[The data]

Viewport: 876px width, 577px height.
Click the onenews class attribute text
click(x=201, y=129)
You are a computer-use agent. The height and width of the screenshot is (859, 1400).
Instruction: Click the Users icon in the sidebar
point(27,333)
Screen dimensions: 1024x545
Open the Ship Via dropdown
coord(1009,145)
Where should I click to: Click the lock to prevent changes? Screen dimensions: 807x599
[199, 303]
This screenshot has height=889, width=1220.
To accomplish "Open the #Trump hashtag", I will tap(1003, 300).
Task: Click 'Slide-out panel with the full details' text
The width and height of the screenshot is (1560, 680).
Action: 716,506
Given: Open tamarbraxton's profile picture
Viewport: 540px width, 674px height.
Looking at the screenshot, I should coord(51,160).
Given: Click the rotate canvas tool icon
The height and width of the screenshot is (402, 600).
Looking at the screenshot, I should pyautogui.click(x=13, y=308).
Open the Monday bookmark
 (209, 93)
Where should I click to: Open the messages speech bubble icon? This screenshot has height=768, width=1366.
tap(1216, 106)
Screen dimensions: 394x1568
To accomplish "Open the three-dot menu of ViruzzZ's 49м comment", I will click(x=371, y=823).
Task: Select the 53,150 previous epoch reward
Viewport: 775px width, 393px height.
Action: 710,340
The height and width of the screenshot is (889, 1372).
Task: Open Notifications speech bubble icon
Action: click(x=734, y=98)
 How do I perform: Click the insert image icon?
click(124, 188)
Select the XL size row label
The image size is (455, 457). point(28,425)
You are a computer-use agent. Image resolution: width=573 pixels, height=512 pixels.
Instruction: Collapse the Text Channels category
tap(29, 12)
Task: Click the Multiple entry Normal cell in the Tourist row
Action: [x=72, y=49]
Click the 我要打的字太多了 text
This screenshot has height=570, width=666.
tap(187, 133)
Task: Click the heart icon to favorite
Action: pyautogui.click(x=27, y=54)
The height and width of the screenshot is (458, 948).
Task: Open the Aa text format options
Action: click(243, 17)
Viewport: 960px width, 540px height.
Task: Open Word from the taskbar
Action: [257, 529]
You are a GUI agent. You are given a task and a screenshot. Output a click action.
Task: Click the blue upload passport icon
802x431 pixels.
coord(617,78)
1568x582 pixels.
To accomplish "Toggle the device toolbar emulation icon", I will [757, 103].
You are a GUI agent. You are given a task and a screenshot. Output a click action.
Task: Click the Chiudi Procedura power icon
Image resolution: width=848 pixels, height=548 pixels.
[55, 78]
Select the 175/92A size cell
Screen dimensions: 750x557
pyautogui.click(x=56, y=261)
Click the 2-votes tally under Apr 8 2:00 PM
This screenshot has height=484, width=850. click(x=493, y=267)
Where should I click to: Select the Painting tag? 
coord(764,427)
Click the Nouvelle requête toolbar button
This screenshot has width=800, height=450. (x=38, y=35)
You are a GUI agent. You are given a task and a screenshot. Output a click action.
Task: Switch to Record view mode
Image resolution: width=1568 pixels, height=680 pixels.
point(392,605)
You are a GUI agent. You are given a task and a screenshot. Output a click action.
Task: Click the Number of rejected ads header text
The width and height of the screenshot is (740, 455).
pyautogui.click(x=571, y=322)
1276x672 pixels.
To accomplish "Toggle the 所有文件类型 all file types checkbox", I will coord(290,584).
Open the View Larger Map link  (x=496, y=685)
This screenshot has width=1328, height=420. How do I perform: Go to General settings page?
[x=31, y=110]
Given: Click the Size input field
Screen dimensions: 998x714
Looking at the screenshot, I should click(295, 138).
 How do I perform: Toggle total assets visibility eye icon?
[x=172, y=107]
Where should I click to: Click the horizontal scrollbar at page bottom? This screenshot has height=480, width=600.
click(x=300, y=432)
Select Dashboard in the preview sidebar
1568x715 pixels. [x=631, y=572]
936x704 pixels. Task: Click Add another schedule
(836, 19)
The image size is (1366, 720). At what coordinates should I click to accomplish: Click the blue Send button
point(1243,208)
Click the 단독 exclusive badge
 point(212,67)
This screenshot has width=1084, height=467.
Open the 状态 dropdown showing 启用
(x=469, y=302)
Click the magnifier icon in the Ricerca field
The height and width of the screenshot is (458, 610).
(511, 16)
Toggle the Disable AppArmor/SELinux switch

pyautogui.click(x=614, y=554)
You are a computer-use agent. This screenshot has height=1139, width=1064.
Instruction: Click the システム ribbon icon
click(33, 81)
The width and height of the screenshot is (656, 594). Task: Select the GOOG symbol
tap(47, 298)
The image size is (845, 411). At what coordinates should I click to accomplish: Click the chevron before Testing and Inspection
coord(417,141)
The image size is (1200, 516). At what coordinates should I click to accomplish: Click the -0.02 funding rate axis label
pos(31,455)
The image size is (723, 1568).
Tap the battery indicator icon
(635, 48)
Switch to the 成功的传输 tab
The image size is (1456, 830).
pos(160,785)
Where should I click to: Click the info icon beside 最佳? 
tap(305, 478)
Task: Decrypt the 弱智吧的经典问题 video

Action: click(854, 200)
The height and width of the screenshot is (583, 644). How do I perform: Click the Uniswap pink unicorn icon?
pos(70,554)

[/The data]

Exact retyping of every entry is required.

▶ **Written response**
Viewport: 876px width, 577px height.
Click the onenews class attribute text
click(x=201, y=129)
You are a computer-use agent. The height and width of the screenshot is (859, 1400).
Instruction: Click the Users icon in the sidebar
point(27,333)
Screen dimensions: 1024x545
Open the Ship Via dropdown
coord(1009,145)
Where should I click to: Click the lock to prevent changes? Screen dimensions: 807x599
[199, 303]
This screenshot has height=889, width=1220.
To accomplish "Open the #Trump hashtag", I will tap(1003, 300).
Task: Click 'Slide-out panel with the full details' text
The width and height of the screenshot is (1560, 680).
Action: 716,506
Given: Open tamarbraxton's profile picture
Viewport: 540px width, 674px height.
Looking at the screenshot, I should coord(51,160).
Given: Click the rotate canvas tool icon
The height and width of the screenshot is (402, 600).
Looking at the screenshot, I should pyautogui.click(x=13, y=308).
Open the Monday bookmark
 (209, 93)
Where should I click to: Open the messages speech bubble icon? This screenshot has height=768, width=1366.
tap(1216, 106)
Screen dimensions: 394x1568
To accomplish "Open the three-dot menu of ViruzzZ's 49м comment", I will click(x=371, y=823).
Task: Select the 53,150 previous epoch reward
Viewport: 775px width, 393px height.
Action: 710,340
The height and width of the screenshot is (889, 1372).
Task: Open Notifications speech bubble icon
Action: click(x=734, y=98)
 How do I perform: Click the insert image icon?
click(124, 188)
Select the XL size row label
The image size is (455, 457). point(28,425)
You are a computer-use agent. Image resolution: width=573 pixels, height=512 pixels.
Instruction: Collapse the Text Channels category
tap(29, 12)
Task: Click the Multiple entry Normal cell in the Tourist row
Action: [x=72, y=49]
Click the 我要打的字太多了 text
This screenshot has height=570, width=666.
tap(187, 133)
Task: Click the heart icon to favorite
Action: pyautogui.click(x=27, y=54)
The height and width of the screenshot is (458, 948).
Task: Open the Aa text format options
Action: click(243, 17)
Viewport: 960px width, 540px height.
Task: Open Word from the taskbar
Action: [257, 529]
You are a GUI agent. You are given a task and a screenshot. Output a click action.
Task: Click the blue upload passport icon
802x431 pixels.
coord(617,78)
1568x582 pixels.
To accomplish "Toggle the device toolbar emulation icon", I will [757, 103].
You are a GUI agent. You are given a task and a screenshot. Output a click action.
Task: Click the Chiudi Procedura power icon
Image resolution: width=848 pixels, height=548 pixels.
[55, 78]
Select the 175/92A size cell
Screen dimensions: 750x557
pyautogui.click(x=56, y=261)
Click the 2-votes tally under Apr 8 2:00 PM
This screenshot has height=484, width=850. click(x=493, y=267)
Where should I click to: Select the Painting tag? 
coord(764,427)
Click the Nouvelle requête toolbar button
This screenshot has width=800, height=450. (x=38, y=35)
You are a GUI agent. You are given a task and a screenshot. Output a click action.
Task: Switch to Record view mode
Image resolution: width=1568 pixels, height=680 pixels.
point(392,605)
You are a GUI agent. You are given a task and a screenshot. Output a click action.
Task: Click the Number of rejected ads header text
The width and height of the screenshot is (740, 455).
pyautogui.click(x=571, y=322)
1276x672 pixels.
To accomplish "Toggle the 所有文件类型 all file types checkbox", I will coord(290,584).
Open the View Larger Map link  (x=496, y=685)
This screenshot has width=1328, height=420. How do I perform: Go to General settings page?
[x=31, y=110]
Given: Click the Size input field
Screen dimensions: 998x714
Looking at the screenshot, I should click(295, 138).
 How do I perform: Toggle total assets visibility eye icon?
[x=172, y=107]
Where should I click to: Click the horizontal scrollbar at page bottom? This screenshot has height=480, width=600.
click(x=300, y=432)
Select Dashboard in the preview sidebar
1568x715 pixels. [x=631, y=572]
936x704 pixels. Task: Click Add another schedule
(836, 19)
The image size is (1366, 720). At what coordinates should I click to accomplish: Click the blue Send button
point(1243,208)
Click the 단독 exclusive badge
 point(212,67)
This screenshot has width=1084, height=467.
Open the 状态 dropdown showing 启用
(x=469, y=302)
Click the magnifier icon in the Ricerca field
The height and width of the screenshot is (458, 610).
(511, 16)
Toggle the Disable AppArmor/SELinux switch

pyautogui.click(x=614, y=554)
You are a computer-use agent. This screenshot has height=1139, width=1064.
Instruction: Click the システム ribbon icon
click(33, 81)
The width and height of the screenshot is (656, 594). Task: Select the GOOG symbol
tap(47, 298)
The image size is (845, 411). At what coordinates should I click to accomplish: Click the chevron before Testing and Inspection
coord(417,141)
The image size is (1200, 516). At what coordinates should I click to accomplish: Click the -0.02 funding rate axis label
pos(31,455)
The image size is (723, 1568).
Tap the battery indicator icon
(635, 48)
Switch to the 成功的传输 tab
The image size is (1456, 830).
pos(160,785)
Where should I click to: Click the info icon beside 最佳? 
tap(305, 478)
Task: Decrypt the 弱智吧的经典问题 video

Action: click(854, 200)
The height and width of the screenshot is (583, 644). How do I perform: Click the Uniswap pink unicorn icon?
pos(70,554)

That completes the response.